Cape Breton Post

Dealing with loss

- Kevin Mattatal Focus on Religion Kevin Mattatall is the pastor of the Cape Breton Christian Fellowship Church. The Cape Breton Post welcomes comments on his column by email at edit@cbpost.com

When you are playing a game, how do you handle the sting of losing?

I know people who refuse to admit that they lost. They have lots of excuses. ‘It’s not my fault, you distracted me, someone must have been cheating, you only won because I was sick.’

There are those you can’t play games with because their reaction to losing is almost life threatenin­g. They are sore losers and the pain of their loss may even cost them some good friendship­s.

The trouble is we are all in the game of life and if you live long enough, the pain of losing will visit your house. There are certain things that are just bigger than us and things that are just beyond our ability to reach.

The question is not will you ever suffer loss but will you ever learn how to gracefully and lovingly handle loss and go on to enjoy life?

It’s said that there are four stages in life; spills, when you are a baby and you spill things. Thrills, when you are youthful and do things for the thrill. Ills when you start to get older and the brain is willing but the body is weak. Lastly pills, where we take pills for all our ills.

In every stage of life we suffer loss but that’s not a problem unless you get stuck in yesterday’s losses. We all know people who are still complainin­g about something that happened many years ago. Whatever it was that hurt them has also stolen their ability to move forward into having a happier future.

If you meet someone who’s enjoying today, it’s not because they haven’t had any losses but they have learned to grow beyond the loss. Losses come in all sizes. If you have had a size five loss and you are only a size two person then your loss will always be greater than who you are.
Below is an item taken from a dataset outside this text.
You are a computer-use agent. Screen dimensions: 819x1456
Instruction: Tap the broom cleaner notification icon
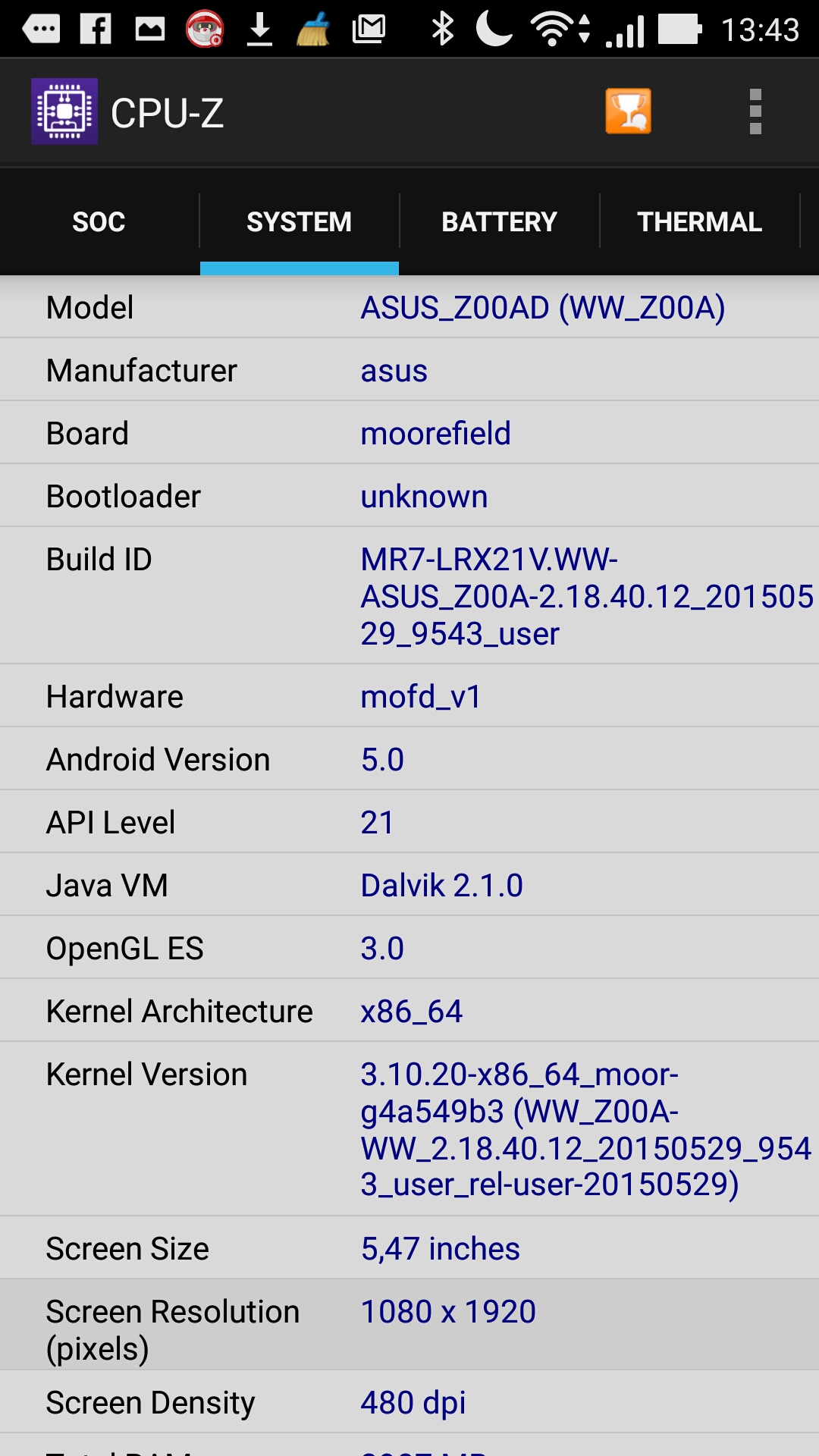(x=313, y=30)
The good news is the size of our loss is fixed, a size five loss will always be a size five and it can’t grow any bigger. On the other hand we were created with the ability to grow up, mature, and gain Godly wisdom. We may have once been a size two but over time we can grow and become a size three, four, five, six, seven, or eight.

Now that you are an eight, the size five loss that was once overwhelmi­ng and too big for you to handle is no longer a problem. What happened? Did the size five problem become only a one? No my friend it didn’t change, you grew up.
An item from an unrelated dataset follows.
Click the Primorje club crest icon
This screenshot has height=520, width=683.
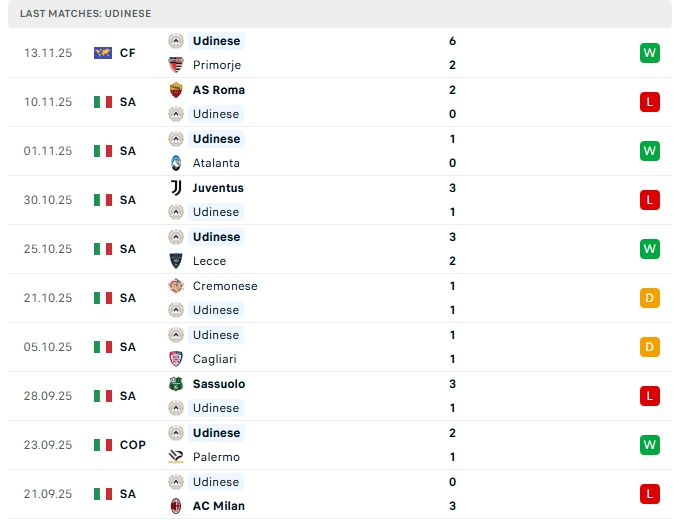click(176, 65)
Ephesians 4:15 “speaking the truth in love, may grow up in all things into Him who is the headChrist.”

We all need some divine help to grow bigger than our problems and larger than our losses. I encourage people to go to church because in the right church people will speak the truth to you in love. In a good church people will work to build you up rather than tear you down. In a great church people will encourage you to grow bigger and move forward into greater success.

I have discovered that the key to living the blessed life is not to shrink my losses but it’s for me to grow larger. I have great confidence in you that in the right place you will grow larger than your greatest loss and you will speak to your mountain to be removed and it shall be cast into the sea. God bless you all.